Update of February 13, 2019:
Shortly after the release of this article, Xiaomi contacted us to make sure that a corrective update was currently under development. Discover the official reaction of the manufacturer below:
" Xiaomi takes the utmost care in the design and manufacture of its products, and takes the feedback of its users and the safety of its community to heart.
That's why, as soon as we were informed of the possibility for malicious hackers, to take remote control of running scooters, we started to work on a solution to fix it and block access to any non application. authorized.
In parallel, Xiaomi's product and security teams prepare an OTA update which will be available as soon as possible.We are fully committed to the constant improvement of our products and services, in particular based on the feedback received, in order to offer products that are always efficient and safer. "
Xiaomi's electric scooters can easily be hacked remotely, report researchers in computer security. By studying the Mi Scooter more closely, they have indeed discovered a serious security breach in the bluetooth connection of the device. Explanations.
"As part of our research on connected objects, we examined the Xiaomi M365 electric scooter (Editor's note: called Xiaomi Mi Scooter in France) and went through a magnifying glass » explain the researchers at Zimperium, Inc. a US-based mobile security firm, in a study relayed by our colleagues at Numerama.
A flaw can hack the Xiaomi Mi Scooter remotely
According to the researchers, a hacker can easily take control of a Xiaomi scooter at a distance of 100 meters without ever needing physical access to the vehicle. The flaw identified by Zimperium is in the bluetooth system, which is used for software updates, anti-theft system or speed control.
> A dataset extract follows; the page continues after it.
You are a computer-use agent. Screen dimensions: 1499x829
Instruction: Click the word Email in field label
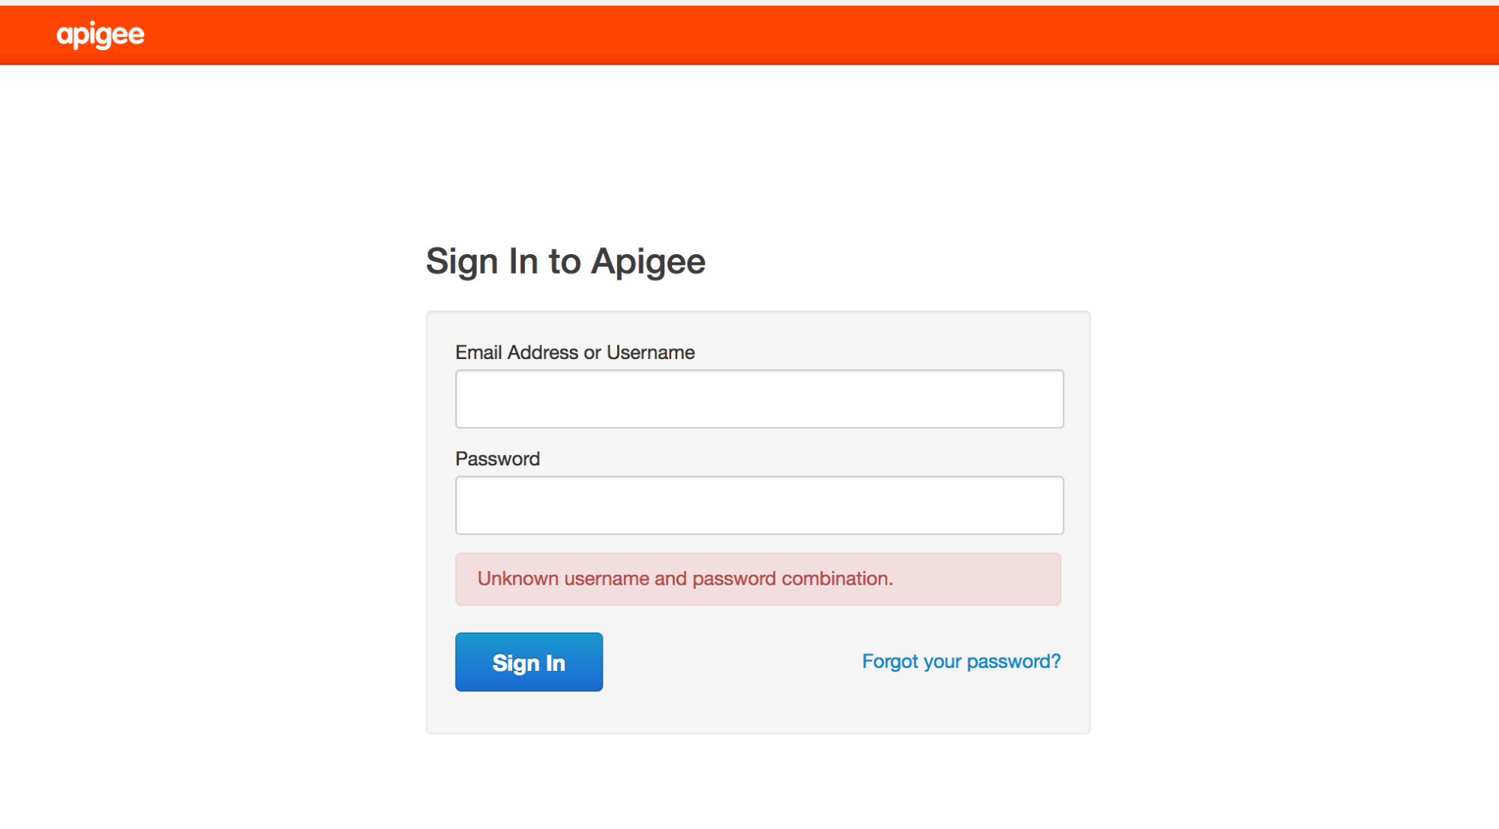coord(478,352)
Read also: the best electric scooters of 2019
These features are grouped in a dedicated application locked by a password. In theory, the user is therefore able to prohibit access to the settings and control of the machine to a third person. In practice, this security only protects access to the application and not to the scooter. "The password is validated only on the side of the application, but the scooter itself does not keep track of the authentication" regret the experts. To take control of a Mi Scooter, the researchers have created an application that allows to connect in pass through the box identifiers and password. With this trick, they managed to remotely lock the antitheft all scooters present at a maximum distance of 100 meters.
According to Zimperium, hackers could use this loophole in several different ways : by simply blocking the scooter, incorporating incognito a malware able to control the machine over a longer distance and forcing the scooter to accelerate against the will of his driver. They present the risks generated by this type of flaws in the video below. Not surprisingly, Zimperium informed Xiaomi of the existence of a serious flaw.